Si les anti-progrès devaient tirer un portrait des néo-féministes, ce serait des femmes incendiaires qui cherchent à éradiquer les hommes du paysage et à reprendre le pouvoir par la force. Dépeintes en « monstres d’un Occident malade » dans les colonnes d’une tribune du Figaro ou en « sorcières déguisées« , les néo-féministes sont sans cesse discréditées et dépeintes sous des mots lourds. Mais pourquoi un tel acharnement ? Si les néo-féministes ont une réputation aussi médiocre, c’est en partie parce qu’elles sont vues comme des « misandres sauvages ». C’est-à-dire des femmes qui ont une aversion prononcée pour la gent masculine.
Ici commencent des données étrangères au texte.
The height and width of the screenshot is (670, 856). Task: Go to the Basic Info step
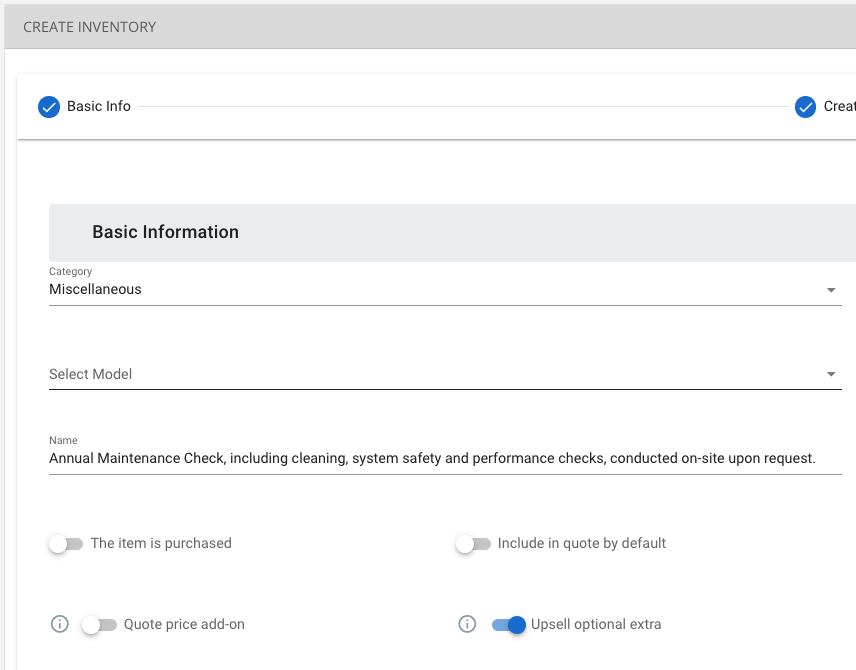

Comme le décrit la journaliste et romancière Tristane Banon au média belge l’Echo, le mouvement néo-féministe « diabolise et exclut les hommes ».
Certains noms comme celui d’Alice Coffin reviennent régulièrement sur le devant de la scène pour dénoncer le caractère virulent et soi-disant dangereux du néo-féminisme. L’élue parisienne EELV, qui s’investit aussi énergiquement dans la cause LGBT+, est le pire cauchemar des conservateur.rice.s. Auteure de l’essai « Le Génie lesbien », un récit adroit et musclé sur la domination masculine, elle est considérée comme la figure de proue du néo-féminisme. Mais son livre, qu’elle a écrit au nom des femmes, n’a fait que raffermir la grogne autour de ce féminisme « affirmé ».
« Il faut, à notre tour, les éliminer », évoque-t-elle au sujet des hommes. « Les éliminer de nos esprits, de nos images, de nos représentations », préconise Alice Coffin dans son manifeste
La politique, pyromane des controverses, ne prône pas l’égalité homme-femme dans sa forme « pure ». Elle opte pour une approche plus catégorique, tournée sur la guerre des sexes. Une opportunité en or pour taper sur le néo-féminisme et faire d’un seul récit, une généralité. Toutes les néo-féministes ne sont pas vent debout contre les hommes. D’ailleurs, aucune définition officielle n’existe à leur sujet. Ainsi, chacun.e y va de son propre diagnostic.
Un terme qui a été volontairement diabolisé
Dès qu’une femme parle un peu fort, descend dans la rue pour clamer ses droits, dénonce un agresseur ou se soulève pour défendre l’avortement, elle récolte le titre de néo-féministe. C’est un néologisme fourre-tout, dégainé à tort et à travers pour transformer les femmes en bouc émissaire. Le terme néo-féminisme, lui-même, s’est forgé entre les mains des détracteurs du féminisme, comme un piège sur-mesure. Annie Le Brun s’en est ainsi servi avec une tonalité frondeuse, pour dénoncer le soulèvement, pourtant sain et légitime des femmes à l’aube des années 80.
Le néo-féminisme est un concept brumeux qui caractérise surtout l’évolution du féminisme et de ses revendications. En général, celles et ceux qui s’opposent aux néo-féministes font partie d’un siècle révolu. Une époque où les femmes pouvaient à peine broncher. Alors, forcément, dès qu’une femme moderne prend la parole pour dénoncer une injustice, elle est présentée en « néo-féministe » irrationnelle. Finalement, cette répulsion des néo-féministes illustre un clash des générations latent. Les anciens regrettent le temps d’avant tandis que les jeunes se mobilisent avec intensité pour un avenir plus paritaire.
Contrairement à ce que la plupart des médias avancent, les néo-féministes ne sont pas des femmes enragées qui cherchent à se venger de ces années d’étouffement. Tout est régulièrement mis en œuvre pour diviser les femmes entre elles et les inscrire dans des cases. C’était déjà le cas avec le complexe de la mauvaise féministe.